Elenco: Jaafar Jackson, Colman Domingo, Miles Teller, Jayden Harville.
Dos anos 1960 até o fim da década de 1980, o cantor Michael Jackson se transforma de menino protegido da música ao rei do pop absoluto. Mas para chegar ao topo ele só não enfrentou o temível mundo do entretenimento mas teve que encarar uma fera que fez o seu destino: o pai.
No interminável mundo das cinebiografias musicais chapa branca era questão de tempo surgir a ingrata missão sobre o rei do pop Michael Jackson. E na adaptação do cineasta regular Antoine Fuqua (Dia de Treinamento) foge-se de temas espinhosos e polêmicos, e foca totalmente na ascensão de Jackson, e ao mesmo tempo tudo se resume na relação abusiva do protagonista com seu pai que via na sua própria prole um produto ao invés de seres humanos.
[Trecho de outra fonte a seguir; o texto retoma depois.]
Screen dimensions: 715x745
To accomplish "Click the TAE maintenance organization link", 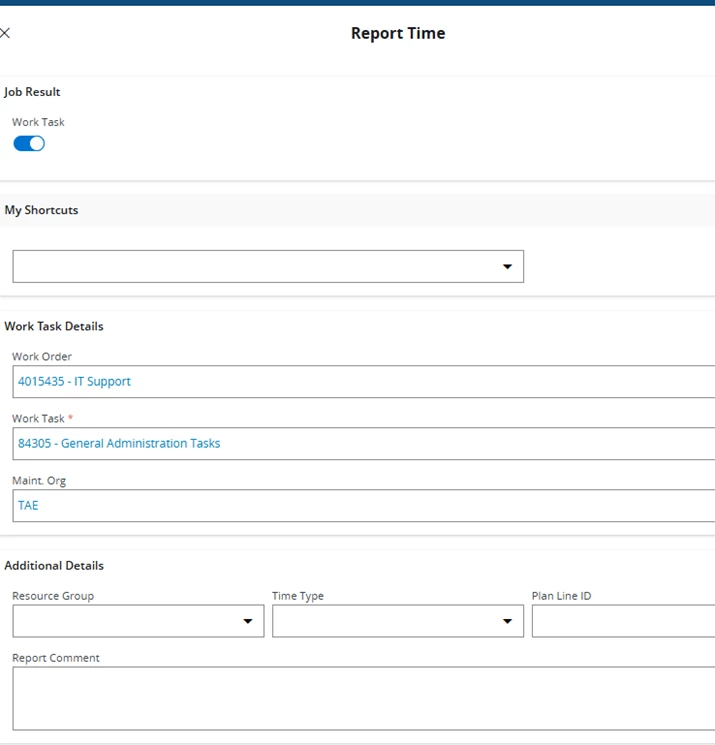I will click(28, 505).
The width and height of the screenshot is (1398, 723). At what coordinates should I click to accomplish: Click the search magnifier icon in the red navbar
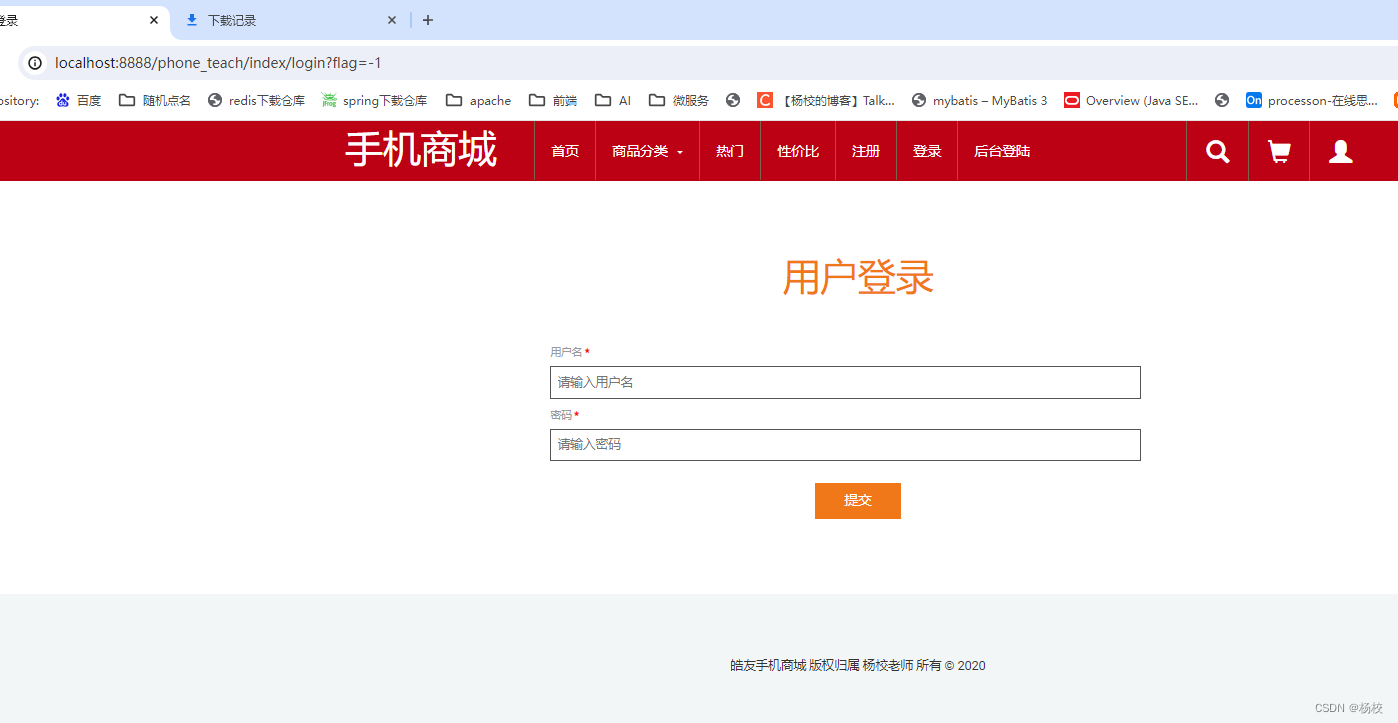pos(1217,151)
E a produção reflete o pensamento de Joe Jackson e foi fundo no PRODUTO pois a obra é uma sucessão fantástica de grandes hits mas sem aprofundar quem foi o protagonista, e muito menos na criação das canções. Tudo aqui soa raso e rápido. A cronologia dos fatos é jogada na tela de qualquer jeito, e a síndrome de Peter Pan de Michael é o puro suco do clichê. O que é uma pena pois a obra conseguiu encontrar no sobrinho do Michael Jackson o ator perfeito para o papel. A semelhança física e a voz de Jaafar Jackson é de cair o queixo, pena que o roteiro preguiçoso dilui a oportunidade de decifrarmos quem é o Michael de verdade. O que fica aqui é apenas uma Coca-Cola para o público degustar.